■ What you should do: An exact copy of the lines from the one containing "Task: Click the" through the final line of the records is the only acceptable answer.

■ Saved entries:
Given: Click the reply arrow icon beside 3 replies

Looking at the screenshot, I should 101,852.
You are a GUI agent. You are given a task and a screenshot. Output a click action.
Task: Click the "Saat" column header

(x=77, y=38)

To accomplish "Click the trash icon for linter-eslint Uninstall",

■ Exercise response:
Task: Click the "Saat" column header

(x=77, y=38)

To accomplish "Click the trash icon for linter-eslint Uninstall",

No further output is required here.